[Sussex] A Brief Guide to Open-Source

Geoffrey Teale tealeg at member.fsf.org
Wed Dec 21 00:16:51 UTC 2005


On Wednesday 21 December 2005 00:01, Mark Harrison (Groups) wrote:
> And that one sentence pretty much epitomises a key difference between
> Geoff and I.
>
> Both of us agree that the term "Open Source" was developed as a
> marketing tool.
>
> However, Geoff considers this "unfortunate". I consider this
> "excellent".

Not quite.  I consider the assumption that the people who are being marketed 
to are stupid to be unfortunate.  I understand the desire to make the 
software more marketable and support that.  Indeed RMS himself has said as 
much many a time.  The greater adoption of free software is a good thing, we 
just want to make sure the message about why this stuff is good get's carried 
along with the product.  

A lot of time and energy gets spent on this kind of discussion, the fact is 
we're all broadly heading in the same direction.  I just feel duty bound to 
bang on about freedom so that it doesn't get forgotten.  It's the freedom 
that delivers the benefit whether you call it "open", "libre" or plain ol' 
"free".  Watch out for "shared" though - that one's got a bitter after 
taste.  :-)

> I've found the term "Open Source" has a better hit rate for me at
> getting customers to buy than "Free".
>
> I suspect, however, that the term "Free" has a far better hit rate at
> getting developers to "buy into" the concept, and contribute.
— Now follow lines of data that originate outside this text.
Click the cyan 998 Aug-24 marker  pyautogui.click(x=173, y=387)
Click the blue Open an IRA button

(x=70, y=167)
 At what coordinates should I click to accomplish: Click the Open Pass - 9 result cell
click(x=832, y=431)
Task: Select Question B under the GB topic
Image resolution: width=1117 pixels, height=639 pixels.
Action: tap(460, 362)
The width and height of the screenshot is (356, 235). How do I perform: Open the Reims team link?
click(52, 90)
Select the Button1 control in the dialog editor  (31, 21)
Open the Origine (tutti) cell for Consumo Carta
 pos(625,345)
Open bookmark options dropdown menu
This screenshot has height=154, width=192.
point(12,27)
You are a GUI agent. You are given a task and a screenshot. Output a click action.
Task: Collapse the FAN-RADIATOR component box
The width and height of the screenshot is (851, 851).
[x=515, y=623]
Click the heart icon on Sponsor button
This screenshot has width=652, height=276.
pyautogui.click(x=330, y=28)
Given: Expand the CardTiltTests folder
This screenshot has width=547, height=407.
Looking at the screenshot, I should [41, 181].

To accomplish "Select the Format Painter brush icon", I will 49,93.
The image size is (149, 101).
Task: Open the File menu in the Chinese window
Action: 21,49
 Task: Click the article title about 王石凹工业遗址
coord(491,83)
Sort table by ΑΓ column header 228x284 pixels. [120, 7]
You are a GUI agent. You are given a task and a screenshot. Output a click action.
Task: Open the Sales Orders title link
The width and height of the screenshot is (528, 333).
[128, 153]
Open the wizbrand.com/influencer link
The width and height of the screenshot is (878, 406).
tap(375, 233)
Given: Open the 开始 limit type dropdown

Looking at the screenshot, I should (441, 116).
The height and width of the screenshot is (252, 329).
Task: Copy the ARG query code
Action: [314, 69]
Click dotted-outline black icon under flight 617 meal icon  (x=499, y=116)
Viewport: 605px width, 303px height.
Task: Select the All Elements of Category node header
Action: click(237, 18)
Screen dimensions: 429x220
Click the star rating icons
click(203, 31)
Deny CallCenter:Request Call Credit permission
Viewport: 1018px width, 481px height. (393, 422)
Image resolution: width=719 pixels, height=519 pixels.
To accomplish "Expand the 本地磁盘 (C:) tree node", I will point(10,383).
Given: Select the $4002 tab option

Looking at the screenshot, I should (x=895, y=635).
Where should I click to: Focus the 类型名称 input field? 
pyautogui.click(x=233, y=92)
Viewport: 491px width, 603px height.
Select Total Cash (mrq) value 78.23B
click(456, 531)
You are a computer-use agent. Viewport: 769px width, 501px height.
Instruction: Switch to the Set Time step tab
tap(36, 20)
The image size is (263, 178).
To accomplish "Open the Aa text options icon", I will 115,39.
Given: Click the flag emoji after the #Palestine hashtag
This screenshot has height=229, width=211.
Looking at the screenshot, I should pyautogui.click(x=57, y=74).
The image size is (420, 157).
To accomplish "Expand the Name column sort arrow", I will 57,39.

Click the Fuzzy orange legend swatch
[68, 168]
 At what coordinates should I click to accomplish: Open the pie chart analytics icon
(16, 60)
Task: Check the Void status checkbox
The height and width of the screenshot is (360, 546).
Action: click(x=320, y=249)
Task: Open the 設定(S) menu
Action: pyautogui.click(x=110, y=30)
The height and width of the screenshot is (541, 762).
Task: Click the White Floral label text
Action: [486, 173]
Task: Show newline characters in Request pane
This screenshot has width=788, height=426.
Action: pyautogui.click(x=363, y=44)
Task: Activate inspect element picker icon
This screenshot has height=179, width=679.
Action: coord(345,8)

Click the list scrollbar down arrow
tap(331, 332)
Actually I've no idea.  If the develop buys into the concept they'll probably 
be aware of  both terms.  The terms matter less than the meaning when we both 
know what we're talking about.  Ironically it's mostly people like us, who 
are fully aware of what the terms mean, that argue about this stuff.

> As for the rest of Geoff's post - I agree with 90% of what he says.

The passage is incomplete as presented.